# Selected excerpt
The more time she spends crawling, the better. When I take her to the Junction Family Resource Centre, the toys around the room give her reasons to crawl and explore. Bonus points for socialization and independent play, too. At home, she enjoys crawling after me when we play hide-and-seek, so I’ll make that part of our bedtime routine (and maybe our morning routine as well). We have floor beds in her room, so that lets her practice climbing up and down as well.

When she starts walking, she’ll have even more opportunities to be active. We can toddle around the house and in the neighbourhood centres. We’ll figure out how to walk around outside, too – the backyard, the sidewalk, the park, the playground. She can carry, push, and pull things to develop her arm strength.

Her microphthalmia means that she can’t use stereopsis for depth perception and she has to rely on other cues, so she may be a little more hesitant or clumsy. Because she wears a conformer, we’ll also need to periodically check if it’s still in her eye, search for it if it has fallen out, and plan for replacements due to growth or loss. None of these things should stop her from enjoying an active childhood, though.

Kids like imitating, so we can model that by being active ourselves. W- is great in that regard, and I’m working on it as well. I like walking, so she’ll get a lot of exposure to that. W- has been building a habit of daily stretches and I’d like to do that too. When that’s solid, I can add stuff for building strength and endurance. I’ve been enjoying babywearing as a form of exercise, too. Fortunately, A-‘s been growing gradually enough for me to keep up with her.

I’ve been thinking about classes and community resources that could be helpful. Since she likes somersaults so much, it might be nice to take her to toddler gymnastics. There’s a place within walking distance that has classes for babies who are at least 9 months old, so we’ll observe a session and think about signing up for the next course. It’s nice to have a well-padded place to practice tumbling and falling. There are also a number of well-equipped playgrounds close by, which will be good when she’s a little older.

# Required action 1
List the outdoor places the text about the baby's physical activity names as spots to walk around once she starts walking.
# Required action 2
Resume the text about the baby's physical activity after its last sentence, keeping its first-person voice.

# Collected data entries
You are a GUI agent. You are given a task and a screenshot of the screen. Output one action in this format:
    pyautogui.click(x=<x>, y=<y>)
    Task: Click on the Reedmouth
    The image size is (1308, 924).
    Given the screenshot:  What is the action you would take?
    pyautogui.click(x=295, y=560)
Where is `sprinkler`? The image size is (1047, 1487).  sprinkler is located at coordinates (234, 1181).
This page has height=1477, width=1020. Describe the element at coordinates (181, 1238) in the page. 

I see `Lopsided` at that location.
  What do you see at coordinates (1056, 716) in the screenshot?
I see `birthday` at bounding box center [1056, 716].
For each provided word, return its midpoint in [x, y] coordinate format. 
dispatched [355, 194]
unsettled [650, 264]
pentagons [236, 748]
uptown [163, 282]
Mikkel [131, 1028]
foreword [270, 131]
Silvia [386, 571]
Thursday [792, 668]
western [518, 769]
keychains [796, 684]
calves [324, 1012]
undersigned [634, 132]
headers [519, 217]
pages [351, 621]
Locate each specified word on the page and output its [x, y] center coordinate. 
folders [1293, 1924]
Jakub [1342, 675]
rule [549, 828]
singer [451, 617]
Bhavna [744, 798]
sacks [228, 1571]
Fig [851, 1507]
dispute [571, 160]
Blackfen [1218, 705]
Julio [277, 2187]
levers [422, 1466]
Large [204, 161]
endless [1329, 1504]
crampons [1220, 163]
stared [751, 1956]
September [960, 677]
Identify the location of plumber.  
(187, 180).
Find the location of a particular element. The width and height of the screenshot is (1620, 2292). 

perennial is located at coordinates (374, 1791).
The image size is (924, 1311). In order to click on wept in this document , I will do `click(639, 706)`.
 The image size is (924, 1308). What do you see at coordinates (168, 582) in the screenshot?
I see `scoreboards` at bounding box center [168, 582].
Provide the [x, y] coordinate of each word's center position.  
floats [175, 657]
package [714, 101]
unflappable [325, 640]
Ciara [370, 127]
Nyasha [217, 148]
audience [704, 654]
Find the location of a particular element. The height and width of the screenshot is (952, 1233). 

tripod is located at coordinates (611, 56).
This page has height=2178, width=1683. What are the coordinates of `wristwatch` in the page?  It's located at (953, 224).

# Task answer 1
the backyard
the sidewalk
the park
the playground

# Task answer 2
There’ll also be time for her to work on other capabilities, like fine motor skills. Opportunities to do so tend to be abundant, so we’ll make more of a conscious effort to encourage gross motor skill development. We’ll go with what she’s interested in, and we’ll help influence her interests too.

Building A-‘s Duplo collection

W- and I are keen on Lego. (We actually met while judging a Lego contest for schoolkids.) Open-ended toys, high-quality plastic, what’s there not to like? Naturally, A-‘s going to start with a Duplo collection.

Her first set was the My First Truck one that we’d bought from the Lego store for G* and A*’s birthday present ($20 for 29 bricks, or $0.66 per brick). She liked it so much, we decided to keep that one and get another copy of the same set. (Besides, it’s generally polite not to give people pre-drooled-on gifts…) We kept the set in the kitchen and used it to entertain her whenever we were cooking. She got pretty good at separating the bricks, putting them into the container, and taking them out again.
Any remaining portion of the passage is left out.